Stored records:
========

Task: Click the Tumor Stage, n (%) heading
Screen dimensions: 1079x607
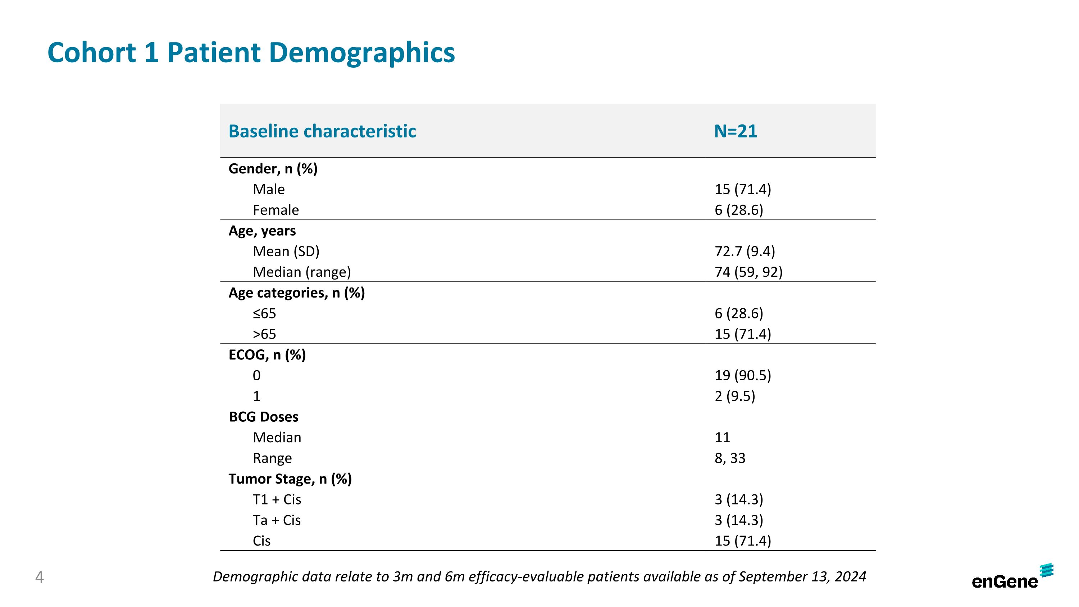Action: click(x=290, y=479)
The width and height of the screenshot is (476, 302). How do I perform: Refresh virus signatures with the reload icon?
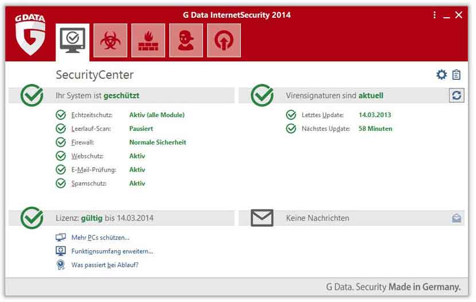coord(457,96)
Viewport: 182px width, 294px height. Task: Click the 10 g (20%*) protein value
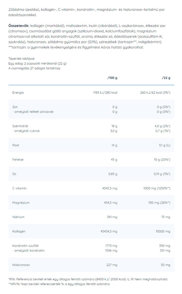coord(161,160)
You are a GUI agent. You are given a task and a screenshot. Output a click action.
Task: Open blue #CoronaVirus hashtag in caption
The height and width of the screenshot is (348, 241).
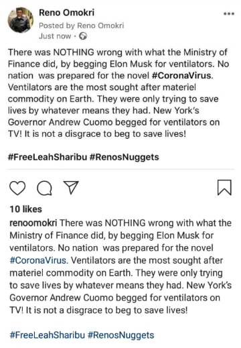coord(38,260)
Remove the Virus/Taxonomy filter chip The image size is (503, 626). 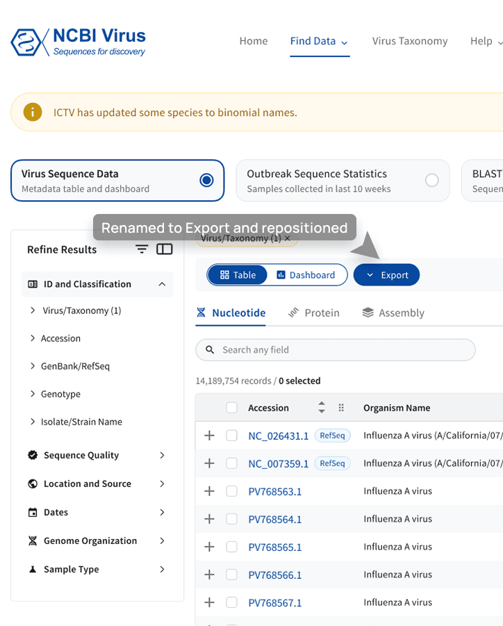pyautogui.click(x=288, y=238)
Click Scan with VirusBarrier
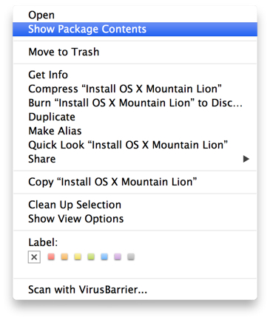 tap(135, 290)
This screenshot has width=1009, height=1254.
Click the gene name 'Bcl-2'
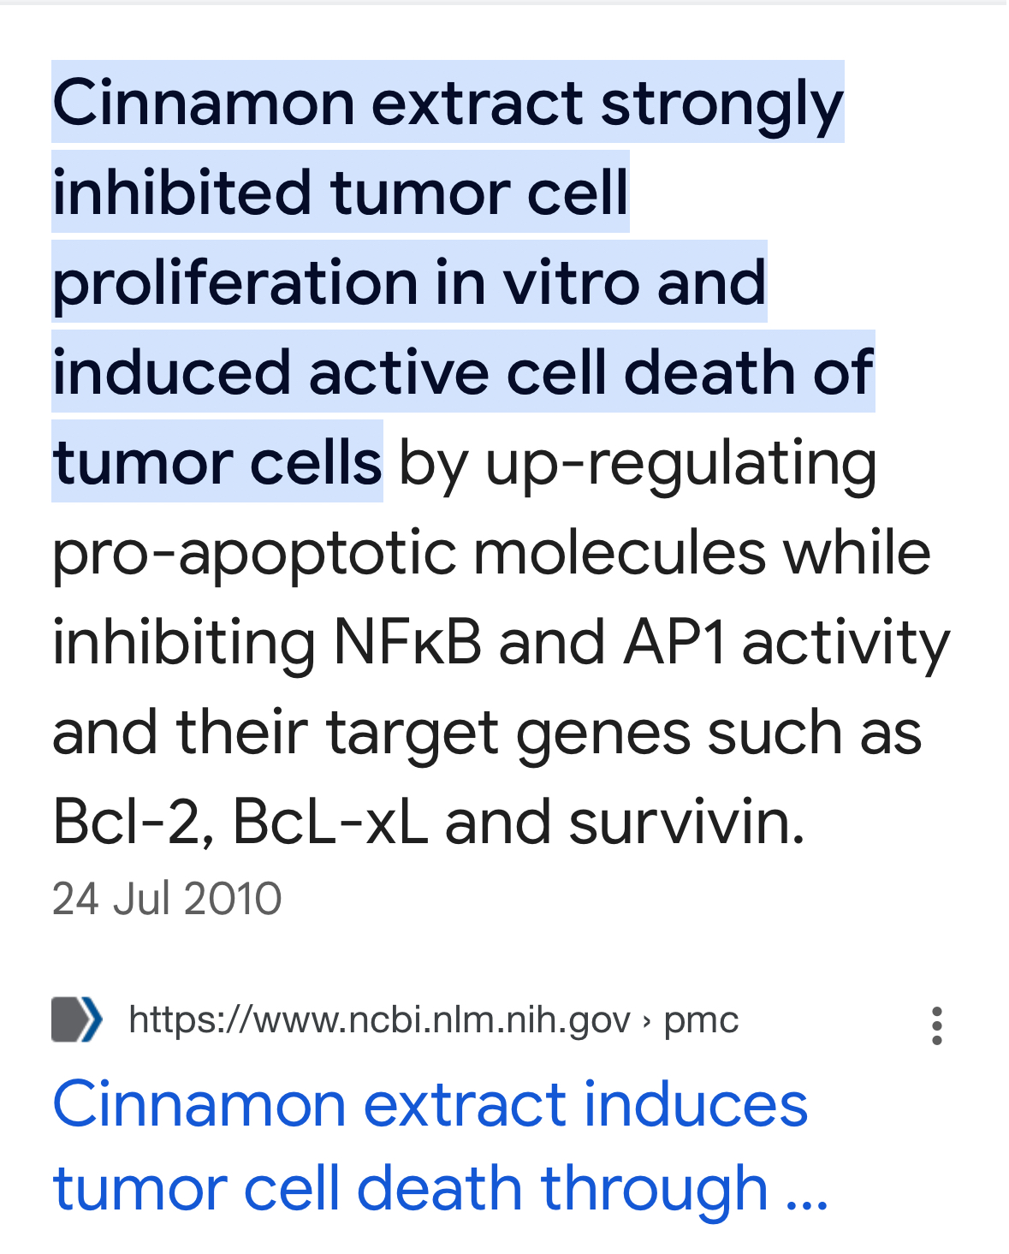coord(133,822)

========

- EXERCISE GOAL: Pictures aside, set down the lines from the one containing "Click Scan with VirusBarrier" through the end of the records above, exactly and only those.

- SOLUTION TO THIS TASK:
Click Scan with VirusBarrier
 tap(135, 290)
This screenshot has width=1009, height=1254.
Click the gene name 'Bcl-2'
coord(133,822)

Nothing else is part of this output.